Well, that is to say a model of an authentic Aperture Science Laboratories sentry turret. If it were a real Aperture Science Laboratories sentry turret, it would be much bigger, obviously. Also, it would be shooting at me. And there would be the promise of cake, only no cake would actually be forthcoming,
(If none of this makes any damned sense to you, this web page might help you. Or you could just grin and bear it for another paragraph or two; the references are just about done.)
I decided to take my turret to work, the better to make people insanely jealous because they don’t have an Aperture Science Laboratories sentry turret — or a Wheatley model, if that’s how they prefer their tea and biscuits — of their own. I’ve found this to be a gross miscalculation, because no one at my office seems to know what it actually is. Or what it’s a model of. Or why anyone would want a model of such a thing.
This puts a rather enormous damper on the jealousy they might otherwise feel, as you can imagine. Ignorance is bliss; the heart cannot want what the heart does not know about. Penis envy only occurs in those who know how handy they can be.
(Just for instance; it’s a common example. I’m just saying — these things are like little fleshy Swiss Army knives. It’s completely understandable.)
But if you’ve never been exposed (ahem!) to some amazing and wonderful thing, then you have no idea how jealous you ought to be. And you have incredibly disappointing conversations with those who believe you should be quite jealous of such a thing. And who may have brought theirs to the office and slapped it on their desk for all to see, for just that reason.
(I should probably be clear that we’re talking about the turret again now, and not the penis. Definitely not the penis. The HR department has made that very specifically clear.)
So how do those disappointing conversations go? Much like this:
Coworker: Hey, I need you to- what’s that thing on your desk?
Me: That, friend, is an authentic Aperture Science Laboratories sentry turret.
Coworker: An Aper… wha?
Me: That’s right! I mean, of course, it’s really just a model of a-
Coworker: So what does it do?
Me: Do?
Coworker: Yeah. What does an Aper-thingamabob do, anyway?
Me: Well, the sensor light comes on, like this.
Coworker: Oh. So it’s a nightlight?
Me: Not exactly. I mean, the light’s not that bright. Plus, it’s pretty terrifying…
Coworker: Hrm. Anything else?
Me: Sure! You press this button, and it talks. See?
Turret: I don’t hate you.
Coworker: What does it mean, it doesn’t hate me? Was it talking smack about me earlier?
Me: No, it’s just a… catchphrase.

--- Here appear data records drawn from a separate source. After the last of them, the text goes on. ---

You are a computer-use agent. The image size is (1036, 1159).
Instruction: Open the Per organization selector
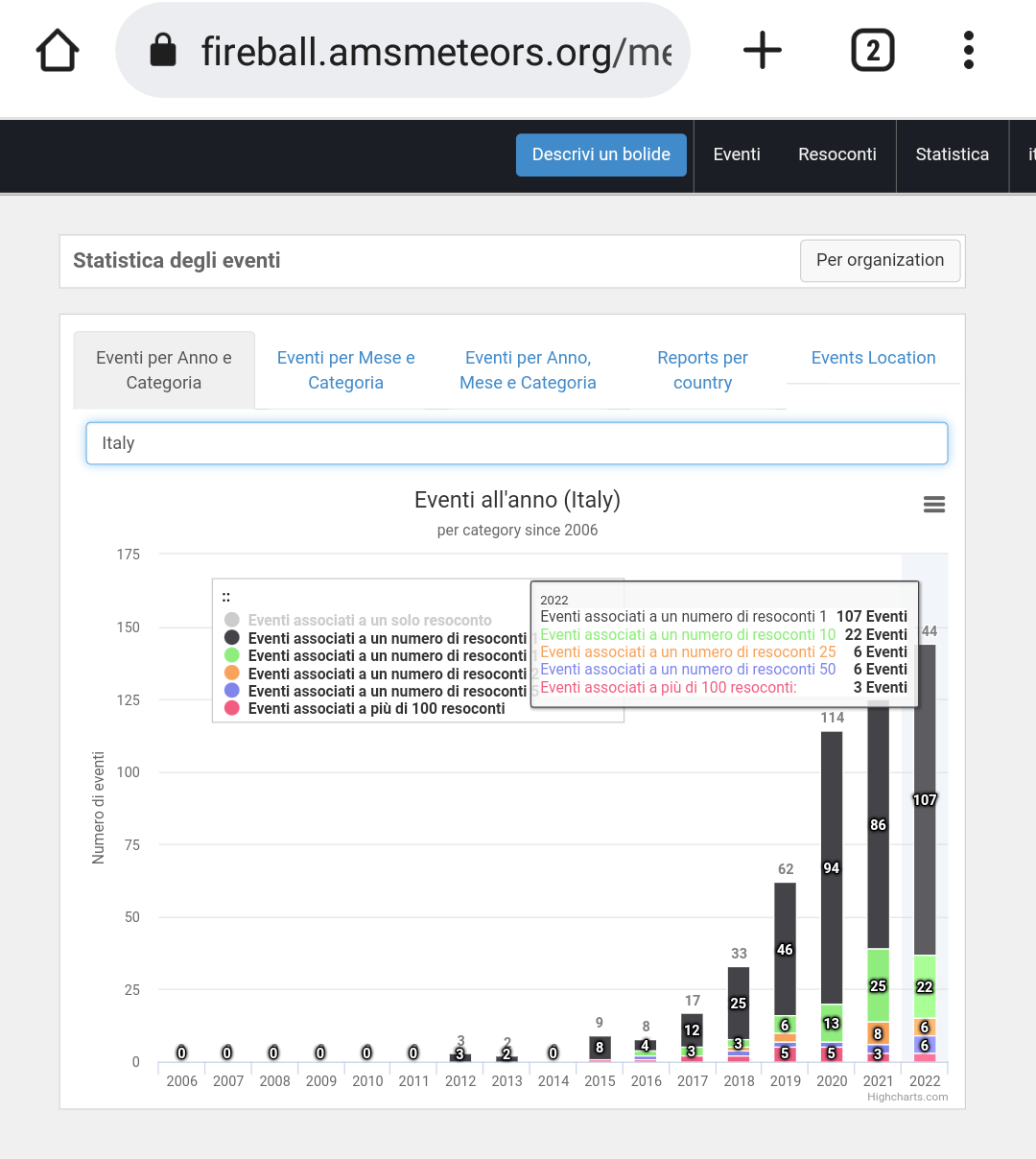(x=880, y=261)
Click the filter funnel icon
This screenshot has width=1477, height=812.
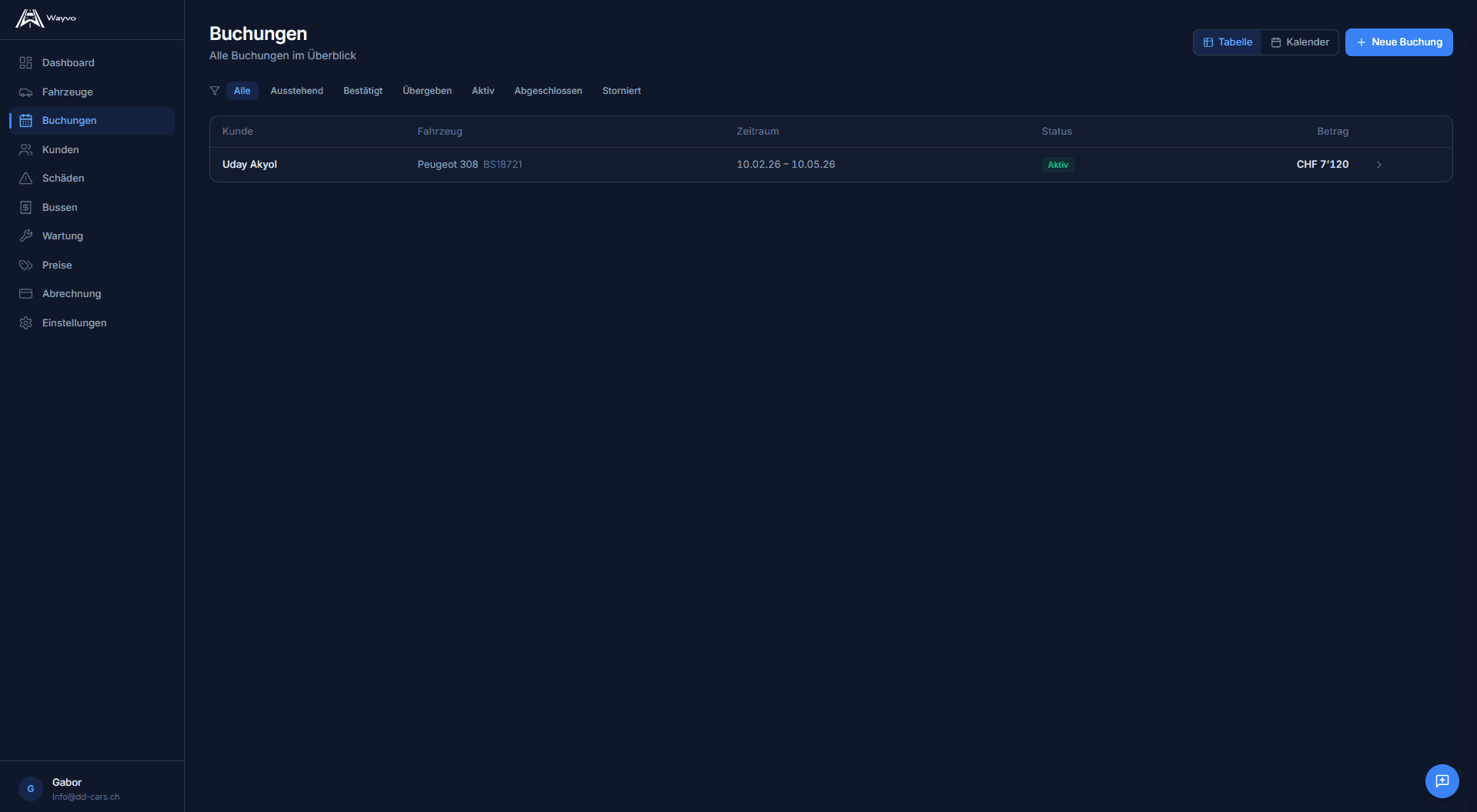pos(215,91)
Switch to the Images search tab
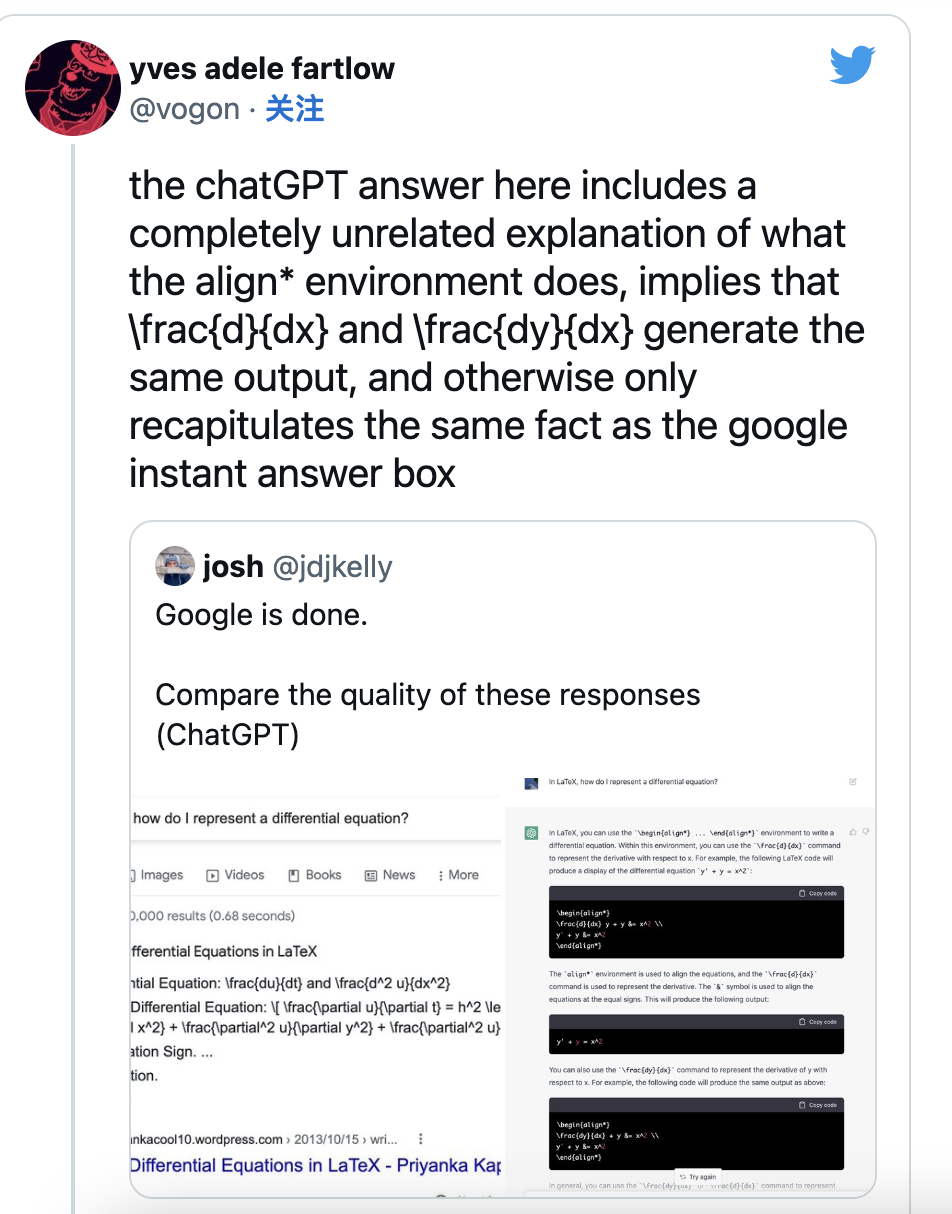 point(160,875)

I’ll try again.
Turret: Preparing to dispense product.
Coworker: So what’s it, like a Pez dispenser? Gimme a Pez.
Me: No, it’s not-
Coworker: Seriously, make it gimme a Pez.
Me: It doesn’t do that. It’s-
Turret: Goodbye.
Coworker: Is that thing trying to get rid of me now?
Me: No, I just accidentally hit the button. Just-
Coworker: So is it going to give me a Pez, or not?
Me: I… no. Look, I might have a Certs in my jacket, if you want.
Turret: Are you still there?
Coworker: Oh, that’s it! Screw you, and your faulty Pez machine. I’m out of here!
Me: Wait! I didn’t mean to-
Turret: I don’t hate you.
Coworker: Well, that makes one of us. Assholes! *SLAM*
It’s times like these I wish I had my weighted companion cube around to comfort me.
(Yeah, I lied. The references are actually pretty thick all the way through.
Just be GlaDOS it’s almost over.)
So no one else around seems to realize just how awesome this little talking turret model is. And now there are a bunch of people mad at me, and who won’t even come back into my office any more — no matter how many Pez I promise them. So much for Aperture-style positive feedback. Maybe I’ll find someone else to help me.